I can understand why a person would feel that way about a one-world faith that does not allow for individual religious convictions. I wouldn’t want anyone telling me I have to be something other than an Orthodox Christian or Else. We don’t have a one-world faith, but we do have national governments which try to impose one religion on everyone, and persecute the dissenters.
But one-world government and currency? What on earth is specifically demonic about those?
While lamenting in his blog about the filth on the airwaves (now no longer kept in check by times or special channels because there are no more children to protect from it), Tsion notes that only five percent of TV programming is “as inoffensive as the news.” Not only is there sex, but there is witchcraft and channels with real murders and torture 24 hours a day.
The very thought of the news being inoffensive is laughable, though I suppose, if you’re comparing it to 24-hour-XXX programming, it might seem inoffensive. After all, it’s just about murder, wars, accidents, the occasional announcement from the Antichrist, bloody pictures from the latest bombing, that sort of thing, not graphic sex scenes.
Though I have a hard time believing that all anybody wants to see on TV is sex and violence. American TV programming today is even looser than it was in 1998 when this book was published, but you still don’t see all-sex-and-torture all the time.
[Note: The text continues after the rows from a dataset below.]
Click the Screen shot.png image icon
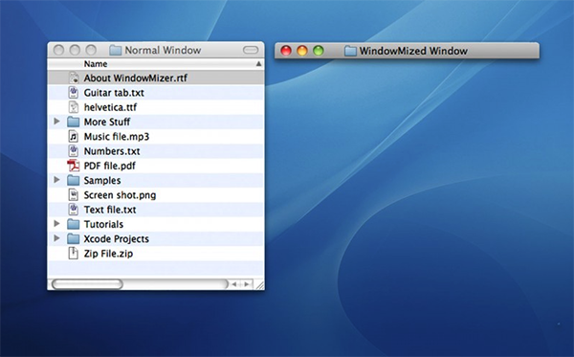Image resolution: width=574 pixels, height=357 pixels. tap(74, 195)
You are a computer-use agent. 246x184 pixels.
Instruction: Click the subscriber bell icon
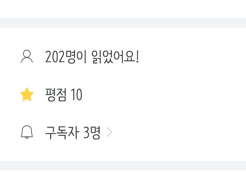click(x=27, y=133)
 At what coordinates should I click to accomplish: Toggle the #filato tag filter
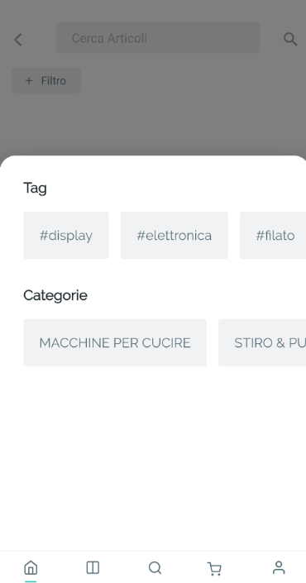pos(273,236)
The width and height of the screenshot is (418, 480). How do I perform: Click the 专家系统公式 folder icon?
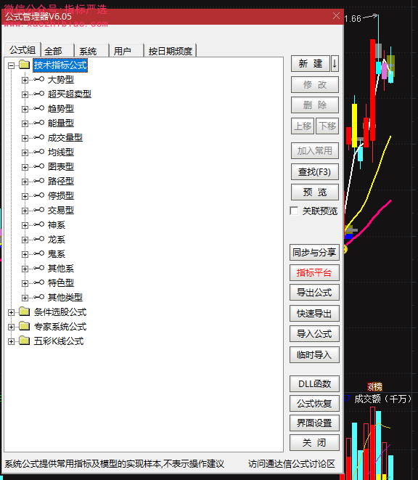(24, 326)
People still want plot, character, drama, intrigue, fantasy (as in fairy tales or vampires or ghosts, not sex), comedy.
Why would that change just because all the children are gone? Why do the authors suppose that the Rapture would cause millions of people left behind to suddenly want to see live tortures and murders on television?
Do they really think there is no decency or goodness in anyone of other faiths (or no faith)? What about the proponents of the global One-World Faith–wouldn’t they be against the very idea of a 24-hour torture channel?
Tsion then complains that the message in his blog would never be aired now, that soon it will probably be considered a crime against the state. He writes, “Our message flies in the face of a one-world faith that denies belief in the one true God, a God of justice and judgment.”
Justice and judgment? No, that’s “a God of love.” Justice and judgment are necessary for the same reason we need to discipline our children, but we do that out of love.
Love is over all, not justice and judgment. The authors seem here to have exposed their vision of God in a kind of Freudian slip: a god not of love but of striking down all those who oppose the beliefs of the (as Slacktivist terms it) Real True Christians.
On page 386, Bucks asks, “You take the predictions literally then?” Tsion replies,
My dear brother, when the Bible is figurative, it sounds figurative. When it says all the grass and one-third of all trees will be scorched, I cannot imagine what that might be symbolic for.
Um…okay. I prefer to leave my determination of “literal” and “figurative” up to the Church, because it’s far too easy for each person to have a different idea of what “sounds figurative.” And the Church seems to have determined that much of Revelations is figurative. Oh, wait, that means Orthodox Christians will get Left Behind, doesn’t it?